Steven Soderbergh adore brouiller les pistes et avec The Insider (ou Black Bag en VO), il s’est fait plaisir. Pendant deux heures, on se demande qui manipule qui, qui ment à qui, et surtout si Kathryn (Cate Blanchett) est vraiment la taupe qu’on nous désigne.
Le grand jeu des apparences
Tout au long du film, George Woodhouse (Michael Fassbender) vit dans le doute permanent. Son épouse, Kathryn, est mise en accusation par ses propres collègues, des preuves l’impliquent, les regards sont lourds de sous-entendus.
On sent bien que Soderbergh veut nous piéger, parce qu’il insiste un peu trop sur son mystère glacé. Et quand un film d’espionnage te pousse autant à soupçonner un personnage, c’est souvent pour mieux détourner ton attention.
Le vrai traître, c’est vraiment Kaithlyn ?
Le twist tombe lors d’un dîner final tendu comme un câble électrique. C’est James Stokes qui avait tout orchestré avec la complicité d’Arthur Stieglitz. Leur objectif ? Couvrir une opération clandestine baptisée Severus. Une sorte de bombe diplomatique (ou scientifique, les deux sont possibles) capable de déstabiliser l’équilibre mondial. En gros, un projet tellement dangereux que même certains membres des services refusent d’aller jusque-là.
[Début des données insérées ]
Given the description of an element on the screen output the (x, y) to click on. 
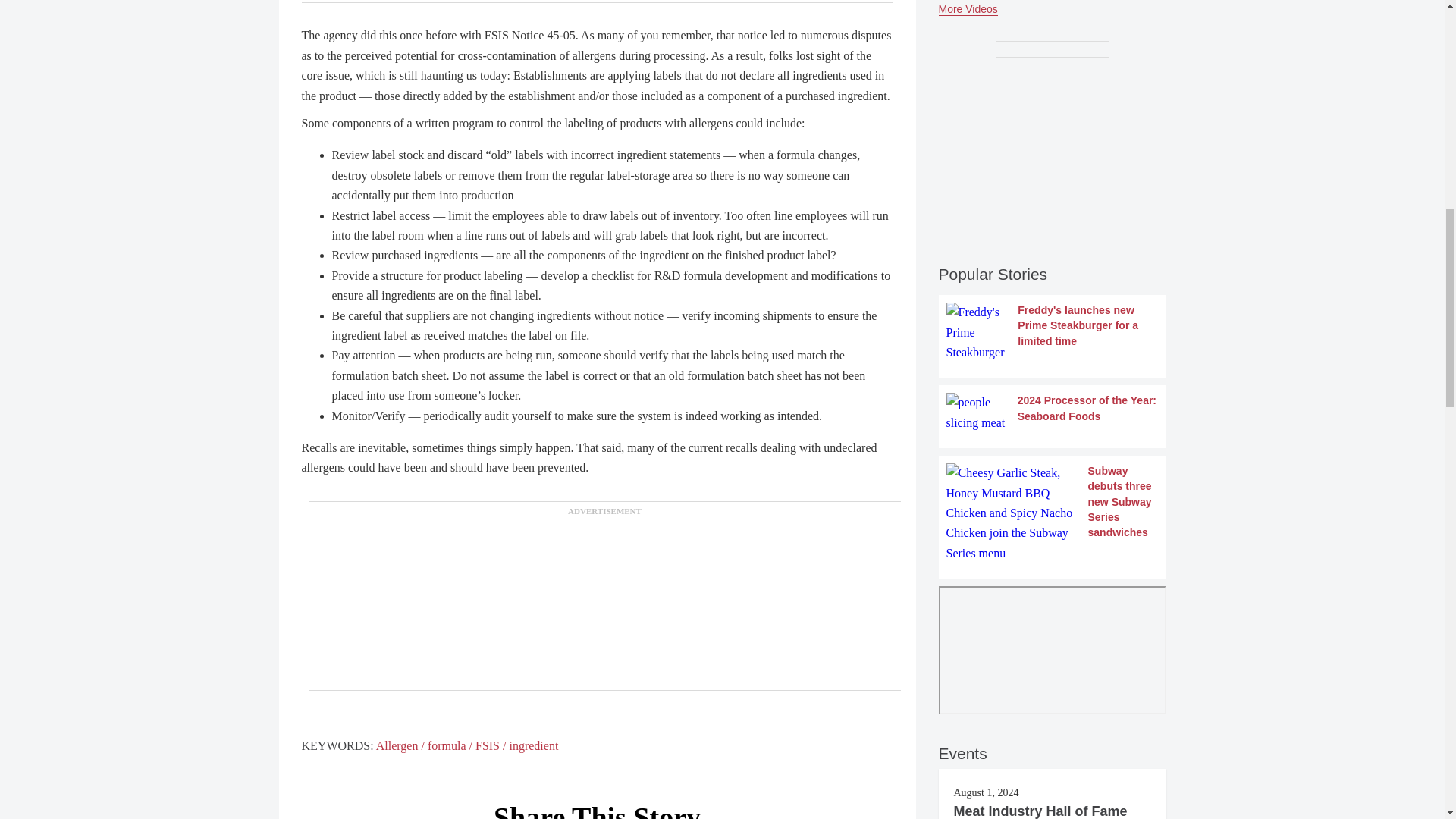
Freddy's launches new Prime Steakburger for a limited time (1052, 332)
Subway debuts three new Subway Series sandwiches (1052, 513)
Meat Industry Hall of Fame (1039, 811)
2024 Processor of the Year: Seaboard Foods (1052, 413)
Given the description of an element on the screen output the (x, y) to click on. 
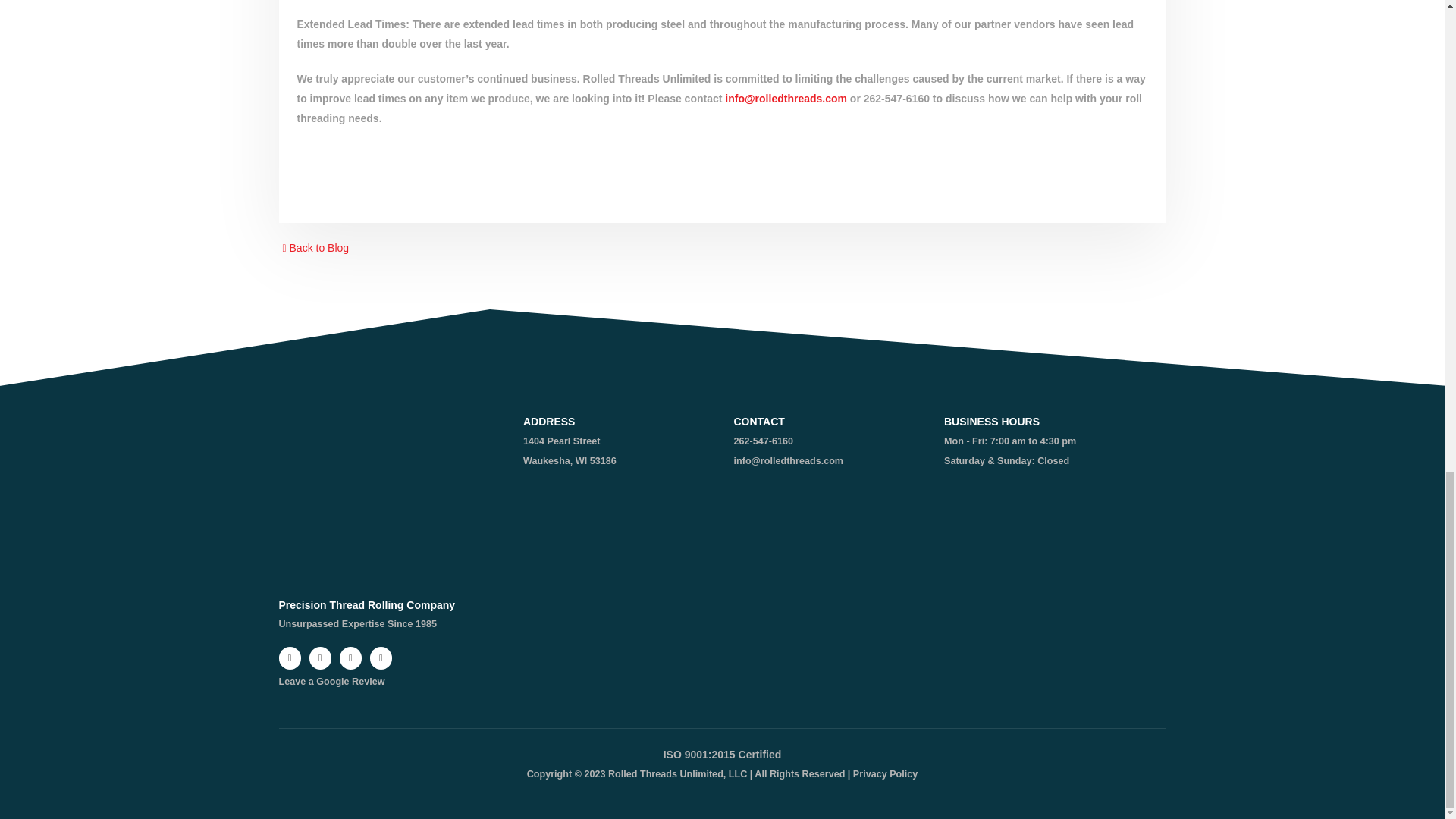
LinkedIn (380, 658)
Facebook (290, 658)
Twitter (319, 658)
Youtube (350, 658)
James tente alors de faire porter le chapeau à Kathryn, histoire de brouiller les pistes. Il croit pouvoir s’en tirer, mais la vérité éclate quand George le confronte. Petit détail savoureux, James essaye de sortir une arme pour abattre George, sauf que le flingue est chargé à blanc. Une humiliation en plus de la trahison.
La balle qui tranche
C’est Kathryn qui met fin à la mascarade. Sans trembler, elle abat James d’une balle nette. Pas de faux suspense, pas de détour. Le doute qui planait sur elle depuis le début se dissipe brutalement, et on comprend que c’est elle qui sauve la partie. Par la suite, elle se charge aussi d’aller couper court à Stieglitz, lui signifiant que son petit jeu est grillé.
Le couple s’en tire-t-il indemne ?
Le film se termine dans une ambiance étrange, presque domestique. George et Kathryn se retrouvent dans leur chambre, fatigués mais encore debout. Ils évoquent les restes de l’affaire, notamment un compte bancaire obscur gonflé de 7 millions de livres. Symbole d’un monde où l’espionnage se mêle toujours à l’argent sale et aux deals opaques.
La fin est volontairement ambivalente. On a une conclusion claire sur le traître, mais pas forcément sur l’avenir du couple. Est-ce que George fait totalement confiance à Kathryn après tout ça ? Est-ce que l’amour a survécu au poison du soupçon ? Soderbergh laisse planer l’incertitude, comme un parfum amer qui colle au film longtemps après le générique.
Le traître, c’était donc James, pas Kathryn. Mais réduire le film à ce simple twist serait injuste. The Insider parle surtout de loyauté et de confiance, de ces fissures invisibles qui minent les relations humaines.